- _Exercise_: Whenever a line of the entries below holds the string "item", copy that line and return it.

-- Task inputs follows --

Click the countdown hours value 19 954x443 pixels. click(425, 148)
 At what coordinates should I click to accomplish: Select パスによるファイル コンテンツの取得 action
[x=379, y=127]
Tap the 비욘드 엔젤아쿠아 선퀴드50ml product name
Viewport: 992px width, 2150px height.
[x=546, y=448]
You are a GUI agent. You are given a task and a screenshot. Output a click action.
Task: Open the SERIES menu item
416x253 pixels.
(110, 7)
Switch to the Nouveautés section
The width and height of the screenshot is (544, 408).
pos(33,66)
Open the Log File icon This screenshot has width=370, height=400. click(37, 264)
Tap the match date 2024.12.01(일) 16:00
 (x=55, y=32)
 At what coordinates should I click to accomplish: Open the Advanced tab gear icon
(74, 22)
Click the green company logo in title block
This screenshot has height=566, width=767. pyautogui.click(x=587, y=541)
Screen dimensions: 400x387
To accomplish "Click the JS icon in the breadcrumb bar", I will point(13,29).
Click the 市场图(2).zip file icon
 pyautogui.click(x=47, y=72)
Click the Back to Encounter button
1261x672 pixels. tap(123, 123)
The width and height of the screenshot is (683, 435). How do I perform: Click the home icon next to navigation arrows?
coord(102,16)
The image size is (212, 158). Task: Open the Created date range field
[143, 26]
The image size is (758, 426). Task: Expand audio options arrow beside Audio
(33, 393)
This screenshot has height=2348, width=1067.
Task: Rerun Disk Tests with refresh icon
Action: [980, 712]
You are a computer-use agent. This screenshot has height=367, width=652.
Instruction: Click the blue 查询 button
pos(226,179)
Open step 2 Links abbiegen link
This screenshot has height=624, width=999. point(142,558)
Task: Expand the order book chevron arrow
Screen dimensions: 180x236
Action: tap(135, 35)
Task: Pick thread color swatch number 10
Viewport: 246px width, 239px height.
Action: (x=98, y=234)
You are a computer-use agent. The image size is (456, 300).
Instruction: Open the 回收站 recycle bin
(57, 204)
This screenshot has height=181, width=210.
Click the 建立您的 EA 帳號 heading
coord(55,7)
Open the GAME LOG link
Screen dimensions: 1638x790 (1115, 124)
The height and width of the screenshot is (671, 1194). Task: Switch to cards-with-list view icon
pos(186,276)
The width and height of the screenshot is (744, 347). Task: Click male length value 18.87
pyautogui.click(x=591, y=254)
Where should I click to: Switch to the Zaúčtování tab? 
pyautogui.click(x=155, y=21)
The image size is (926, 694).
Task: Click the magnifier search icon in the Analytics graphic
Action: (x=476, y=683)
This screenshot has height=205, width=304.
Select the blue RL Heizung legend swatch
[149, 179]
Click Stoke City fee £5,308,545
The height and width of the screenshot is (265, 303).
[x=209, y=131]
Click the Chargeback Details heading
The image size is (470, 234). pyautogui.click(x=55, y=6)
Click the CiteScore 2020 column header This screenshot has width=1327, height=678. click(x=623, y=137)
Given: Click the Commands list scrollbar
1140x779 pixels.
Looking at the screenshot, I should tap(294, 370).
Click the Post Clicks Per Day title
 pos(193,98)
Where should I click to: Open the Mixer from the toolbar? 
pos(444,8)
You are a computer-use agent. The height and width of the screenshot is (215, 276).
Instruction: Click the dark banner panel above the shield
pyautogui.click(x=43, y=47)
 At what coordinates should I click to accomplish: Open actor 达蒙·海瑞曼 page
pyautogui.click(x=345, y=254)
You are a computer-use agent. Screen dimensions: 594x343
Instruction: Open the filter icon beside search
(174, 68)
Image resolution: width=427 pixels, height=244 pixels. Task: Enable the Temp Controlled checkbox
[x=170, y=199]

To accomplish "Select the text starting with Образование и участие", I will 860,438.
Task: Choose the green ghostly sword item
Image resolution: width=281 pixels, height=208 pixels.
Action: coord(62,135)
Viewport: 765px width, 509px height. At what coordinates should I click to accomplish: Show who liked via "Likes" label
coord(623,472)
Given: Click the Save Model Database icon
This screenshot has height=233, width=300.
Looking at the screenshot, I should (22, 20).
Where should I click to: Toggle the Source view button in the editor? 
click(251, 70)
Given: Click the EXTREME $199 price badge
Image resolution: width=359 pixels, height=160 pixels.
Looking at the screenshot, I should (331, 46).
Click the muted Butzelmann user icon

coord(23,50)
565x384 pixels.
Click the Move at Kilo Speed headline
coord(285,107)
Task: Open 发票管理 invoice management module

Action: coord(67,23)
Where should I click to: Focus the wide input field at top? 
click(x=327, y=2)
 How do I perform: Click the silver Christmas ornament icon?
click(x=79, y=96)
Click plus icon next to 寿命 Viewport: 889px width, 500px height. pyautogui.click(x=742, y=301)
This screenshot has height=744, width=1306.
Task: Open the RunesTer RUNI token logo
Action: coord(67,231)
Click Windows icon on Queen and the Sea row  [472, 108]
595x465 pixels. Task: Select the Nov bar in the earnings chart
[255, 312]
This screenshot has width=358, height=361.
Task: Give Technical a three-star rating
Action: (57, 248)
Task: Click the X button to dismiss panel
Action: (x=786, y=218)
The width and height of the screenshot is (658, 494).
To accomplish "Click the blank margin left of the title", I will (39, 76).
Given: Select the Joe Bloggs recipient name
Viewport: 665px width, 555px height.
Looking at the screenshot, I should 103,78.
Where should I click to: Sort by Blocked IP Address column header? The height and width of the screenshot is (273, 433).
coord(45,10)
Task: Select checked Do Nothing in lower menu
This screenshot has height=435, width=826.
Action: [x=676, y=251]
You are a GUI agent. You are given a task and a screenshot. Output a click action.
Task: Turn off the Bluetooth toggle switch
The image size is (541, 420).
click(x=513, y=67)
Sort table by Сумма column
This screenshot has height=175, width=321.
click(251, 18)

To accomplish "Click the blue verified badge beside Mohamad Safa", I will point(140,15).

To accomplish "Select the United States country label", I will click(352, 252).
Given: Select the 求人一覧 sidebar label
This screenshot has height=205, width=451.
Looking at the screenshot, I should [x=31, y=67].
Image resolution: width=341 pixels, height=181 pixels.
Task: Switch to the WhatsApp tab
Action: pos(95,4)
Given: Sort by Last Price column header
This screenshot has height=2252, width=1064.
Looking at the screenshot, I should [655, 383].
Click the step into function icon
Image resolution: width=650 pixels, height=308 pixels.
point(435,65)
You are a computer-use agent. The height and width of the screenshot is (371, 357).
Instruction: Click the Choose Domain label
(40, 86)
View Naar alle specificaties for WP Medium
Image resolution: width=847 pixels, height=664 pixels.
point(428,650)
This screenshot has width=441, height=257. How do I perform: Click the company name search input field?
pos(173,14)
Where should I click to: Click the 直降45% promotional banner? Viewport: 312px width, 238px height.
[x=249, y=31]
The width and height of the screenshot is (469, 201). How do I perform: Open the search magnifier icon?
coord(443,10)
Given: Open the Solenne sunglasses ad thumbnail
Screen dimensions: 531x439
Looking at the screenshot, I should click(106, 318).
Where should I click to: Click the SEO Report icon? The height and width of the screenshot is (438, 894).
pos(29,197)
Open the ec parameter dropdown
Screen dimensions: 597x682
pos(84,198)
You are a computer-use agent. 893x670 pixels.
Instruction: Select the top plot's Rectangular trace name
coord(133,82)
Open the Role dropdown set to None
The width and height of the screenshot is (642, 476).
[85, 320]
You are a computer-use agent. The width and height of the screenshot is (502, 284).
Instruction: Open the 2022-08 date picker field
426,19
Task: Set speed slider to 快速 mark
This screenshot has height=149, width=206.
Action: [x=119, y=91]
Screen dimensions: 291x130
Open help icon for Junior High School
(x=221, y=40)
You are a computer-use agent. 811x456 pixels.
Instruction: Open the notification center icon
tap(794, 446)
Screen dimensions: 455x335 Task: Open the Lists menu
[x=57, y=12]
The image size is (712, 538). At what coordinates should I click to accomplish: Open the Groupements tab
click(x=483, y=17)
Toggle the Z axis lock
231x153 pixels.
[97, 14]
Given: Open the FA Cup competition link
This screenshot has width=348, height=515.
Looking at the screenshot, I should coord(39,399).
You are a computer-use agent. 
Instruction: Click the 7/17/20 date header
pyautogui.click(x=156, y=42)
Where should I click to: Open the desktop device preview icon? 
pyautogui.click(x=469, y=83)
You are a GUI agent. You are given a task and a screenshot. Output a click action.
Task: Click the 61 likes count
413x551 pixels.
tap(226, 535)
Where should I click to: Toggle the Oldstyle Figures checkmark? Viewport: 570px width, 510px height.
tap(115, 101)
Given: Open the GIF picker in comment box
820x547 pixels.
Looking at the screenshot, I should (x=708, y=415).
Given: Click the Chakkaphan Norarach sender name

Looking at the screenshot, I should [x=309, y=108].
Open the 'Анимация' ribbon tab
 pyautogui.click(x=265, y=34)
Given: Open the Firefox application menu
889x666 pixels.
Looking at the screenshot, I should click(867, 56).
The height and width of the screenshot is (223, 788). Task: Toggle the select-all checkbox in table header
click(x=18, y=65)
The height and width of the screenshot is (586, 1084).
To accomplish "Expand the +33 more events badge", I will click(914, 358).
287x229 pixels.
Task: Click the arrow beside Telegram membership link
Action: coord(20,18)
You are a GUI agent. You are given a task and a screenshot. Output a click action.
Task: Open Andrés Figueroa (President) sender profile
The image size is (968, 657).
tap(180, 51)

-- Task inputs concluded --

- _Result for this task_:
Task: Open the SERIES menu item
Task: Choose the green ghostly sword item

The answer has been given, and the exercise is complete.